Dr. Jeri Bigbee
Purpose: The purpose of this study was to compare rural health care providers and consumers related to perceived community health assets and deficits.
Background: Historically, studies of population health have focused primarily on deficits, identifying needs and problems of the health delivery system. Recent research has also focused on identifying community health assets, including resources for joint problem solving and health promotion. Limited research, particularly from the assets perspective, has addressed rural areas and few studies have compared provider verses consumer perceptions of community assets and deficits.
Method: A descriptive comparative design was used. A convenience sample of 123 residents, including 17 providers and 106 consumers, in three rural Idaho communities were interviewed regarding community assets and deficits related to health. Responses were classified using the Typology of Community Assets for Health Promotion (Stokols, Grzywacz, McMahan, & Phillips, 2003) which includes material resources (economic, natural, human-made environmental, and technological capital) and human resources (social, moral, and human capital). Frequency of responses by category were compared between consumers and providers.

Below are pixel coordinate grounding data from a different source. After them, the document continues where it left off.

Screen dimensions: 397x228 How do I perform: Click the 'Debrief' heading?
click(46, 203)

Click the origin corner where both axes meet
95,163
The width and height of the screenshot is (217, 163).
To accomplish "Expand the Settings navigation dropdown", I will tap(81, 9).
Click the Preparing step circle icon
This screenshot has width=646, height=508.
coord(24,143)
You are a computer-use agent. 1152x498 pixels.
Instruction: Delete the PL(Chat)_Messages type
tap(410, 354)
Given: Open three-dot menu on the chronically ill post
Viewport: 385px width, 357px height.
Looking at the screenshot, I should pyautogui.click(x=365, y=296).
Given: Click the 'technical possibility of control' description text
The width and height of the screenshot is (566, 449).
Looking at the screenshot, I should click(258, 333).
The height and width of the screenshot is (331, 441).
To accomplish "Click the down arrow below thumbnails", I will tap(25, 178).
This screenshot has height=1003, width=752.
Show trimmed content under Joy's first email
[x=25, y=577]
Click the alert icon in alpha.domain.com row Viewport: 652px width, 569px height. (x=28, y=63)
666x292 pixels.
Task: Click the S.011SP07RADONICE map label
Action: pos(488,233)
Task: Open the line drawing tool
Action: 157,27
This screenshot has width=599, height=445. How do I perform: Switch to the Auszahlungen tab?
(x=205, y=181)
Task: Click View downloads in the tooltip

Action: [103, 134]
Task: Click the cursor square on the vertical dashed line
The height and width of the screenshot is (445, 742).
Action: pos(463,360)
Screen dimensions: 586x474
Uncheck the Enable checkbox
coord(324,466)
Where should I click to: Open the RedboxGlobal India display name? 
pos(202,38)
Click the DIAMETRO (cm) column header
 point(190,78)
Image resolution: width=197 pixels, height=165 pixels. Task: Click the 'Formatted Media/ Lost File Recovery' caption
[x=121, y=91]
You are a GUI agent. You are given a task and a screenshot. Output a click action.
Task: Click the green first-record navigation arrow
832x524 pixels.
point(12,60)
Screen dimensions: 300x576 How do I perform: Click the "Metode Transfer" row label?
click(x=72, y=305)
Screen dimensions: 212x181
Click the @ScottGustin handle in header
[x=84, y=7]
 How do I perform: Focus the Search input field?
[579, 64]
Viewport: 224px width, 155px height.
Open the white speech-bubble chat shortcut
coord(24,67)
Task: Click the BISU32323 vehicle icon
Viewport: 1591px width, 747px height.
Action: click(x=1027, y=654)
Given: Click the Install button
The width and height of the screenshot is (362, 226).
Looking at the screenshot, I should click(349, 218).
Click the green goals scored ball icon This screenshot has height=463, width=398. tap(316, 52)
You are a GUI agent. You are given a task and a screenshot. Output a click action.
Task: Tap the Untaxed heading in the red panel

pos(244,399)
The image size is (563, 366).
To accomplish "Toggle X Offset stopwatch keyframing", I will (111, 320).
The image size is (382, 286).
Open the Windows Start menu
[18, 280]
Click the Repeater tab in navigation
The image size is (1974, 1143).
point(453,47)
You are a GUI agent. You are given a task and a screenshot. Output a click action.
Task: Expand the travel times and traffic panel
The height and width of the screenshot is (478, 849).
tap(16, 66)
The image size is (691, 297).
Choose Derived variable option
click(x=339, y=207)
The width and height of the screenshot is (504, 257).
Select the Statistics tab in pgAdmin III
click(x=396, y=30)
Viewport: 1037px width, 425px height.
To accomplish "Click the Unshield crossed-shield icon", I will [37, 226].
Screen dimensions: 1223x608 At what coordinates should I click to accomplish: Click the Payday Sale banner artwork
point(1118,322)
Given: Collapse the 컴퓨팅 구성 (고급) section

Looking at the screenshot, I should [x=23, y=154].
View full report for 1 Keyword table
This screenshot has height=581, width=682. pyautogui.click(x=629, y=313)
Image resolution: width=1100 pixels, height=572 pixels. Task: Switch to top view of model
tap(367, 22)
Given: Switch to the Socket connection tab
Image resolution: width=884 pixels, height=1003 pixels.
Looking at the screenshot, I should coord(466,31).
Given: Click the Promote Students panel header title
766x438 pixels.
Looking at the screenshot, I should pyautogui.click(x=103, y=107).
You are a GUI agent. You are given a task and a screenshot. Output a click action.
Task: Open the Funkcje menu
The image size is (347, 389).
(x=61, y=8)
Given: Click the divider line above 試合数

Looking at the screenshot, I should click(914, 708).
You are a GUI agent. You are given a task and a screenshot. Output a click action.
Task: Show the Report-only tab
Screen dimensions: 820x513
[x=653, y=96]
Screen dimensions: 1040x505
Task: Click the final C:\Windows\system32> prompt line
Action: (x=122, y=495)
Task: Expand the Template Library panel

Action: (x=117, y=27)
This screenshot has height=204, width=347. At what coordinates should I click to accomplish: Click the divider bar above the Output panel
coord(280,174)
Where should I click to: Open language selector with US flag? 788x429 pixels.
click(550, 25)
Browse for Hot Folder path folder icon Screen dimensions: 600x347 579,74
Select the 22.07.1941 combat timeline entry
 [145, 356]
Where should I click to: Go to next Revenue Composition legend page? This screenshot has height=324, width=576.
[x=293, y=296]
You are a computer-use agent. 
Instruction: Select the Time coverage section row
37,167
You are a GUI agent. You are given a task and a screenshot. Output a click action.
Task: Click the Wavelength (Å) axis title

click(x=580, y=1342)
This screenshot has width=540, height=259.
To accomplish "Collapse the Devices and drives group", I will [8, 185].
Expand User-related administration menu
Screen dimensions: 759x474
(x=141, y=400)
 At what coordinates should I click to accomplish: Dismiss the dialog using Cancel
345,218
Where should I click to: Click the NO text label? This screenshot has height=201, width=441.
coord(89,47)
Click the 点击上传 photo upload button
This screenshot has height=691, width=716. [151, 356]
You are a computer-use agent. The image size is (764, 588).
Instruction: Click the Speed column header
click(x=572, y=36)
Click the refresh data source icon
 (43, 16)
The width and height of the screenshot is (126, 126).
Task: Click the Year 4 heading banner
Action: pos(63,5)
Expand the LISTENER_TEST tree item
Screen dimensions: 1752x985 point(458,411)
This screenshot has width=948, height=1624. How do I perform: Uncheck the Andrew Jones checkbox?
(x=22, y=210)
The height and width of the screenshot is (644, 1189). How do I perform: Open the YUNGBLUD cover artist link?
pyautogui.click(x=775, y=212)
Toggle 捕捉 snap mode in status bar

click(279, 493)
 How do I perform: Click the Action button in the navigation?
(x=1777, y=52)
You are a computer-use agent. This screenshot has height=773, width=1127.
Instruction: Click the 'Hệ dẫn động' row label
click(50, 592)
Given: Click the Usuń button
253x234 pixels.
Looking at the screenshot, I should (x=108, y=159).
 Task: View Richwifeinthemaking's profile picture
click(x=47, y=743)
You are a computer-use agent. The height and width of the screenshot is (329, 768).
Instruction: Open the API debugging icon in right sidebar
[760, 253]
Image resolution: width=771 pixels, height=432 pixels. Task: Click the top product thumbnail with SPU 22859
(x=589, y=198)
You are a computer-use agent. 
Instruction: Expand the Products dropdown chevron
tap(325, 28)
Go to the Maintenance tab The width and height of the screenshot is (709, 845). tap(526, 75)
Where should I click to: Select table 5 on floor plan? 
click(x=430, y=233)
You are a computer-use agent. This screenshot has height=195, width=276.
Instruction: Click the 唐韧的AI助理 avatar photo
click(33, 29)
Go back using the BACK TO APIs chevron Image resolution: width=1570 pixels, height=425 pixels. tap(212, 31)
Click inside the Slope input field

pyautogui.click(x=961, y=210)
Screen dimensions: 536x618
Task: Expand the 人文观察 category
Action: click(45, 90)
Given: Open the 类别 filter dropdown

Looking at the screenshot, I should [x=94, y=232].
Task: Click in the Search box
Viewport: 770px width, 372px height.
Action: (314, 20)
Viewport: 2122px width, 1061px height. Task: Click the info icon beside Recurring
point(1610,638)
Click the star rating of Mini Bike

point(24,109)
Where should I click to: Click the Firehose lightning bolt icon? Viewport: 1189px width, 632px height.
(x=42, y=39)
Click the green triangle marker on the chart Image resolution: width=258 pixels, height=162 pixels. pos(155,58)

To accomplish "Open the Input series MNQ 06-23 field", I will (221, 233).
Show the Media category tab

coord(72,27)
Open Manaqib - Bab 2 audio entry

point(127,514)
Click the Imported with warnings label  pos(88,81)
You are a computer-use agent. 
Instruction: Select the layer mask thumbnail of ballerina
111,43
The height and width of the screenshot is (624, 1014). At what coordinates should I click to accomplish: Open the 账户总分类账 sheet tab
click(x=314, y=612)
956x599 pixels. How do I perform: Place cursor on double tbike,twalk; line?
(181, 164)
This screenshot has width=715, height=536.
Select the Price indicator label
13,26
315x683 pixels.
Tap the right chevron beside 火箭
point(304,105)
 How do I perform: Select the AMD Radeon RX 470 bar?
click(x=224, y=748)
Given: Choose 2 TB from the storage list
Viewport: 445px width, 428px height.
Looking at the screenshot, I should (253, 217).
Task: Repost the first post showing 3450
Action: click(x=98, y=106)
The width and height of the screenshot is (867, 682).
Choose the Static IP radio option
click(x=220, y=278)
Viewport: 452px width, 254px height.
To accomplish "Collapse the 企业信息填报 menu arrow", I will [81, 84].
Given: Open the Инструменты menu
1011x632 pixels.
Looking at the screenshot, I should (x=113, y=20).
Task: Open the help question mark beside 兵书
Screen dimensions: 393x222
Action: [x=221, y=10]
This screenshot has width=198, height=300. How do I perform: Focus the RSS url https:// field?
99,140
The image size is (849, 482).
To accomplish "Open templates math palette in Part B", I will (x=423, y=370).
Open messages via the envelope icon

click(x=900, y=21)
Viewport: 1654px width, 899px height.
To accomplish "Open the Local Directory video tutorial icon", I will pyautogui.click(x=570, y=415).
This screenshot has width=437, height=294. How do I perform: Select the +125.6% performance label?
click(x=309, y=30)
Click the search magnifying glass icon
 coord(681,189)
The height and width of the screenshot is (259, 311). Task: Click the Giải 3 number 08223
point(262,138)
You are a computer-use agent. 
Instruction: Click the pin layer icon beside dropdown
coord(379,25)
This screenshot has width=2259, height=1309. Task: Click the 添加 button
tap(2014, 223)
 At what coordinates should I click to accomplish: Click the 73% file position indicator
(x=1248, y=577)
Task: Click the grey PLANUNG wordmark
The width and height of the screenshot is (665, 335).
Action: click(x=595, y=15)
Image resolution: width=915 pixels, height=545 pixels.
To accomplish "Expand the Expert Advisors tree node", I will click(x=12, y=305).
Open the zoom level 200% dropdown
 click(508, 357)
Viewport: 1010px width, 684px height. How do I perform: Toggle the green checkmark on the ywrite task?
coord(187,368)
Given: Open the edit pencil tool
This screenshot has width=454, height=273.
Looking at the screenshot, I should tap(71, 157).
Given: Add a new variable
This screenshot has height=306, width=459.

Results: In relation to community assets, the most frequent response category among providers was human capital (33.3%), specifically quality of healthcare professionals. Consumers cited the human-made environmental (25.3%) and social capital (25.3%) categories most frequently, especially hospitals and community support of healthy lifestyles. In relation to deficits, providers named the human-made environmental capital category (26.8%) most often, particularly citing the large geographical areas served by remote hospitals. The most frequent deficit category among consumers was human capital (25.6%), especially inadequate primary care and specialist providers. The only statistically significant difference between providers and consumers was in relation to the natural capital category as an asset (cited by 2.4% of providers vs. 22.4% of consumers, p = 0.004).
Implications: The results suggest that rural health care providers and consumers differ in their perceptions of community health assets and deficits. Thus, in assessing the health assets and deficits of rural communities, input from both providers and consumers is essential. This study was limited in that it included a relatively small convenience sample from only three rural communities in one state. Further research using larger samples is indicated to direct rural community nursing interventions that build on community assets.
This project was supported by the Jody DeMeyer Endowment at Boise State University.